By learning about the most popular types of financial manipulations, you can avoid scams and will be able to make rational market decisions.
What is market manipulation?
Market manipulation is artificial conduct aimed at deceiving investors and affecting the price of assets. In most countries, market manipulation is considered illegal and a prosecutable offence, because it can disrupt the capital flow.
However, it is quite difficult for regulatory authorities to find and punish offenders, who resort to artificially driving the price up for their own benefit. There are many ways to manipulate the market, from falsifying quotes to imitating transactions. Financial fraud is possible in trading any assets (Forex pairs, stocks, commodities, etc.).
Popular ways to manipulate the market
It is important to know the main methods used by scammers to attract investors. This will help you avoid participating in scams and keep your money safe. Traders Union analysts prepared a list of main methods used by market manipulators:
Pump and Dump. This scam involves driving the price of an asset up using false advice. Specifically, spam is used. Potential victims are offered to invest funds in potentially “promising” assets. Investors invest their funds and invite others, artificially raising the price.
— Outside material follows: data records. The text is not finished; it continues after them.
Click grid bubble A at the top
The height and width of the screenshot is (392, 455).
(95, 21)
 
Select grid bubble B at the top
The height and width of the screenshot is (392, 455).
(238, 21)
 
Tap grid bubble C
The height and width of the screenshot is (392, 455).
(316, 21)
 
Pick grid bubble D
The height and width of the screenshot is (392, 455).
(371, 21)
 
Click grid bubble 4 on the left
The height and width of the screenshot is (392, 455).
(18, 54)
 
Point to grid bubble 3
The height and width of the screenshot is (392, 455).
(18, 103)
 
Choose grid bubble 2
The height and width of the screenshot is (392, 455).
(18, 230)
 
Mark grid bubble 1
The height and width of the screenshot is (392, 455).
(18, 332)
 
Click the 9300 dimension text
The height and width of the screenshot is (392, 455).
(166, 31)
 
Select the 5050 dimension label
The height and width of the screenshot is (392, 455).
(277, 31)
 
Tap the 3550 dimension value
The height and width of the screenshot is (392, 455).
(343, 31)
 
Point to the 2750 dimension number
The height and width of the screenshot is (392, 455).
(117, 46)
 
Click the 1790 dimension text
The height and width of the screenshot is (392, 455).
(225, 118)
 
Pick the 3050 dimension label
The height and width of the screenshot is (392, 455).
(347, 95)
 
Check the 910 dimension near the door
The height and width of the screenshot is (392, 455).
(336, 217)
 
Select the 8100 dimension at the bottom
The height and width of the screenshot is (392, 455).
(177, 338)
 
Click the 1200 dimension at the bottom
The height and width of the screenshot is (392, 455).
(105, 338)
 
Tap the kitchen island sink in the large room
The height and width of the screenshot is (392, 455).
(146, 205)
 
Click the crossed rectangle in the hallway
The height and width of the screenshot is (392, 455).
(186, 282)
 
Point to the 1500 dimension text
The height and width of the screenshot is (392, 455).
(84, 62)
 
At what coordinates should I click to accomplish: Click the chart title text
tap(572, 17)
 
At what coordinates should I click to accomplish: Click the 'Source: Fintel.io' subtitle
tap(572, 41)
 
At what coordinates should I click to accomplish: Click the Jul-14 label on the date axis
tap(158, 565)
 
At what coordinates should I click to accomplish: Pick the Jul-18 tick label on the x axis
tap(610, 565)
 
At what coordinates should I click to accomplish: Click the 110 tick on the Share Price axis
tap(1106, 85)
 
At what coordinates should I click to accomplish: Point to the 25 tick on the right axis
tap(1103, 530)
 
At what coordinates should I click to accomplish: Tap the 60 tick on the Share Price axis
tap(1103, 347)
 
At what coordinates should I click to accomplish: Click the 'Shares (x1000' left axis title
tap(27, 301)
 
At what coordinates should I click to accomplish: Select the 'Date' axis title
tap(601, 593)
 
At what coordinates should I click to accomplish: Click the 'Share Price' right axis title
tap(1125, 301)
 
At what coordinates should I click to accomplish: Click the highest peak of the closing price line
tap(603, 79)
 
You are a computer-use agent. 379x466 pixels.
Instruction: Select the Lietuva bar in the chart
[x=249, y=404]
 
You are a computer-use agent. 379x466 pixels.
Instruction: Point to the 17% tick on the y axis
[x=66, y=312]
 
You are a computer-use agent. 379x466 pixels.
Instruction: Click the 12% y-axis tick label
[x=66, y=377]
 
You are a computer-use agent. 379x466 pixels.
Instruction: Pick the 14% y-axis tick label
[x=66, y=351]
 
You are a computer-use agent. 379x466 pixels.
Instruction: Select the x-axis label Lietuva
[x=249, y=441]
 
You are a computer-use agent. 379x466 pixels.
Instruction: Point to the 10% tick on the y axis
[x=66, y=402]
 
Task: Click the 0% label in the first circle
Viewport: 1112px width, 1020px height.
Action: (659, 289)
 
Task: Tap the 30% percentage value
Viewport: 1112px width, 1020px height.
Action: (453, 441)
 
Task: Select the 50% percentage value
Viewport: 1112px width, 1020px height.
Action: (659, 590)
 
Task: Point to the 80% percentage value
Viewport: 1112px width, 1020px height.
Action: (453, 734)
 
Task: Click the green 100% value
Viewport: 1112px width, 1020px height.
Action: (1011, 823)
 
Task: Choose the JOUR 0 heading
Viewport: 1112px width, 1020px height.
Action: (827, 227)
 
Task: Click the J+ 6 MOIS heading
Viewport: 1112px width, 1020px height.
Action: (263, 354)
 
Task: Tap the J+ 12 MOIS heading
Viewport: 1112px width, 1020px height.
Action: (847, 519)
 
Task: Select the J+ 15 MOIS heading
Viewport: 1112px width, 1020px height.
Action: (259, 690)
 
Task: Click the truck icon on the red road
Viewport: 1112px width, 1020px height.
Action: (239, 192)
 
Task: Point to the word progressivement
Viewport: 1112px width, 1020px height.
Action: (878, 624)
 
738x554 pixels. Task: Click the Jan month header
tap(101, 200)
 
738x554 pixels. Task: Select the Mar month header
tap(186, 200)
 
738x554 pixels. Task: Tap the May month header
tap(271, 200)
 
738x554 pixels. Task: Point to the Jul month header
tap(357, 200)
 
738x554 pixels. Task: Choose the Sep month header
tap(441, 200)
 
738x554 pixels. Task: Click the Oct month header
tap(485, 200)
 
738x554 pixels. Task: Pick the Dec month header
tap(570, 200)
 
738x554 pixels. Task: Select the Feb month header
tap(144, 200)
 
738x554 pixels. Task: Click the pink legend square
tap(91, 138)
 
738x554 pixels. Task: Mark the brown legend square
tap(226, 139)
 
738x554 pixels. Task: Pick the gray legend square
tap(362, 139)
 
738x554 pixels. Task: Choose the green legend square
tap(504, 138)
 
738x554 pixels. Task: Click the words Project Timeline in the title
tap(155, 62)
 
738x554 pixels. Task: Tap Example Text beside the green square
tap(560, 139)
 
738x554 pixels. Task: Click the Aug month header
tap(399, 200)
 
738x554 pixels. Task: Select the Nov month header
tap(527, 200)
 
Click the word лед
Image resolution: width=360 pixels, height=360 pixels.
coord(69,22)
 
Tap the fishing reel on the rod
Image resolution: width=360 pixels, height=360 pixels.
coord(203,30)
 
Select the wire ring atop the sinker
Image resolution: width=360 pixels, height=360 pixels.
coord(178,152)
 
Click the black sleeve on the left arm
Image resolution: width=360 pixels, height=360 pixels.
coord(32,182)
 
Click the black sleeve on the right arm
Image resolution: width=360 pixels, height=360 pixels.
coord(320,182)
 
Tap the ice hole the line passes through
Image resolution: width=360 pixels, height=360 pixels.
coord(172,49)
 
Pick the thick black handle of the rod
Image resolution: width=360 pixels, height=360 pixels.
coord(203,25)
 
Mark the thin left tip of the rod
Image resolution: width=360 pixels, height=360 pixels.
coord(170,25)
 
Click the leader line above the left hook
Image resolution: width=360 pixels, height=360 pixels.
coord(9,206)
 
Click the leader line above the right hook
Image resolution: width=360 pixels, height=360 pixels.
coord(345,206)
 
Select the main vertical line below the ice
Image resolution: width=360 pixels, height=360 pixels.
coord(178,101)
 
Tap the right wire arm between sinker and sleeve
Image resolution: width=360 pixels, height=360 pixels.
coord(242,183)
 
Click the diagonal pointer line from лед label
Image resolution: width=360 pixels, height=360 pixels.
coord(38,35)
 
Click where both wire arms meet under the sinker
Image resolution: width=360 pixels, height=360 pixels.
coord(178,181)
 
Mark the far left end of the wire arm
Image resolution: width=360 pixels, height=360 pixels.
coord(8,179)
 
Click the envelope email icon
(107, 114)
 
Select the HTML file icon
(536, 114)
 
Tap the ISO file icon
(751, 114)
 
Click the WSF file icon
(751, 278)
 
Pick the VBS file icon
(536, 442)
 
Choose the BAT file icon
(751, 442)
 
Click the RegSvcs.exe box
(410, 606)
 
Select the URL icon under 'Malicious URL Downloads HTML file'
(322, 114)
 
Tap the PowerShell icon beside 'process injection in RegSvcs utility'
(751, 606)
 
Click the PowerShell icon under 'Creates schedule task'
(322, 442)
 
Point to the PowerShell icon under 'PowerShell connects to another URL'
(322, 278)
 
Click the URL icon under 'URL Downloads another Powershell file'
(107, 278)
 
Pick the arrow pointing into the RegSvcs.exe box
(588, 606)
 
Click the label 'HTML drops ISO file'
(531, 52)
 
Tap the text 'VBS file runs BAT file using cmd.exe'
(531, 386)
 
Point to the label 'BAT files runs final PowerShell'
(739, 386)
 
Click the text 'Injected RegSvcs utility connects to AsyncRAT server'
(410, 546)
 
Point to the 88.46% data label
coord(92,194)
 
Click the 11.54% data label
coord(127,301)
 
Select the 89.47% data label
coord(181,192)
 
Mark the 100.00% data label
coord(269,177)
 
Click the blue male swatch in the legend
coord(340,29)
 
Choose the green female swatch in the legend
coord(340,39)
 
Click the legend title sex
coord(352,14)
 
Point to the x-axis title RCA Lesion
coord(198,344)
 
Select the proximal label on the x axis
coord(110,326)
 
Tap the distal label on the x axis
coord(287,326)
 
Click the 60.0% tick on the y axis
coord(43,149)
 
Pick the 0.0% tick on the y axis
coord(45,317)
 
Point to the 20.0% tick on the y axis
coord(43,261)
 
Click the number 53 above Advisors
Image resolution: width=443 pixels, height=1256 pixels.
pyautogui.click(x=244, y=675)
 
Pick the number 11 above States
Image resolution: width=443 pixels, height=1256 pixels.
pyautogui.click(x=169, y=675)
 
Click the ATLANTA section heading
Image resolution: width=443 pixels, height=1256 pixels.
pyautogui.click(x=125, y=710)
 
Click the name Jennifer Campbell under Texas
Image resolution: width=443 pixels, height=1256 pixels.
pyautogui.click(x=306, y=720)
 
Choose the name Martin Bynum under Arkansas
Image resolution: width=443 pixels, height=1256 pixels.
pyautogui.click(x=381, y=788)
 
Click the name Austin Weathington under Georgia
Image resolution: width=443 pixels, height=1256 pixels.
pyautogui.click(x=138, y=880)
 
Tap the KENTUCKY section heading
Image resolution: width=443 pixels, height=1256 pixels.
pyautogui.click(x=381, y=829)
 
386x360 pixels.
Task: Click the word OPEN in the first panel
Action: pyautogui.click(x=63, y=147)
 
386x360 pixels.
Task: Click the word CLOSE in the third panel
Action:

Fake news. False information is disseminated about a company to influence potential investors and convince them to make specific decisions. Fake news is mostly harmful to long-term and short-term investors.
Spoofing. Scammers place large orders but don’t intend to execute them. This is done to create a false idea about a large number of buyers/sellers. The scammers are simply after making a profit through market manipulation.
Bear raid. Scammers push the asset’s price lower through short selling. At that, a bear raider receives income from short sales earlier and then starts spreading false information. As a result, other investors lose money, while the manipulator’s profit increases.
Corner a market. In this case, a certain organization tries to gain control over an asset to be able to manipulate its price. As a result, manipulators can dictate conditions to others, as they have control over the asset.
In the analytical article by Traders Union specialists, you can find information about other popular methods of market manipulation and review real examples.
Experts explain why market manipulation is illegal and how to avoid market manipulators.
Specifically, experts recommend traders check sources of information, clearly follow their chosen strategy and not react to sudden price pumps. This will help you reduce the risks of losing money and increase the chances of growing your capital.